Someone recently told me that he didn’t really care what happens to land, because it does not belong to him. Such statements are not only ignorant and insensitive, but also very dangerous.
This person is obviously a city dweller from Pretoria, with a home in a suburb. Why should he then care about a farmer’s used or unused land somewhere in the countryside? Or about people who invade state land in suburbs and start building houses there? Or about payments to claimants who never receive the land? Well, he should care. If he doesn’t feel strongly about it now, he will regret it later.
The reality is that the problems of the two most tragic contemporary case studies – Venezuela and Zimbabwe – both started with land. It later extended to all kinds of tyranny and calamities, but everything started with the violation of property rights and failed land reform.

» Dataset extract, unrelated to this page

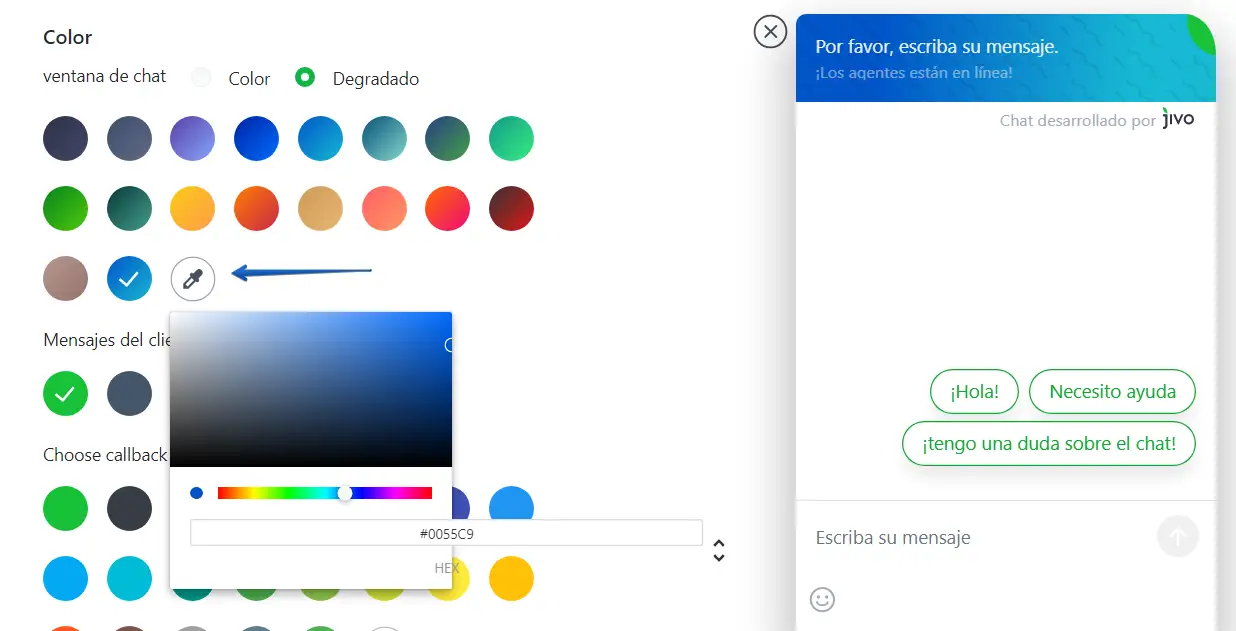Click '¡tengo una duda sobre el chat!' button
This screenshot has width=1236, height=631.
pyautogui.click(x=1048, y=444)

Eventually it became the whole country’s problem because people in cities like Caracas, Harare and Bulawayo also had to queue for food or go hungry because food was unavailable. The ANC uses these two disasters as a type of lodestar and model and regularly express their admiration for them. Deputy President David Mabuza recently visited Venezuela to show their support for the Venezuelan dictator Nicholás Maduro and his regime.
Zimbabwe
Land had been a thorny issue even before Robert Mugabe became President in 1980. “Land was a pressing issue,” writes historian Martin Meredith in The State of Africa. However, the transition from a white minority government to a black majority government was accompanied by the condition of “willing buyer and willing seller”. Mugabe reluctantly agreed at Lancaster House not to expropriate for ten years.
Paul Kenyon writes in his book Dictatorland: The men who stole Africa, that Mugabe had firmly placed this issue on the election agenda in 1990: “It makes absolute nonsense of our history as an African country that most of our arable and ranching land is still in the hands of our erstwhile colonisers.”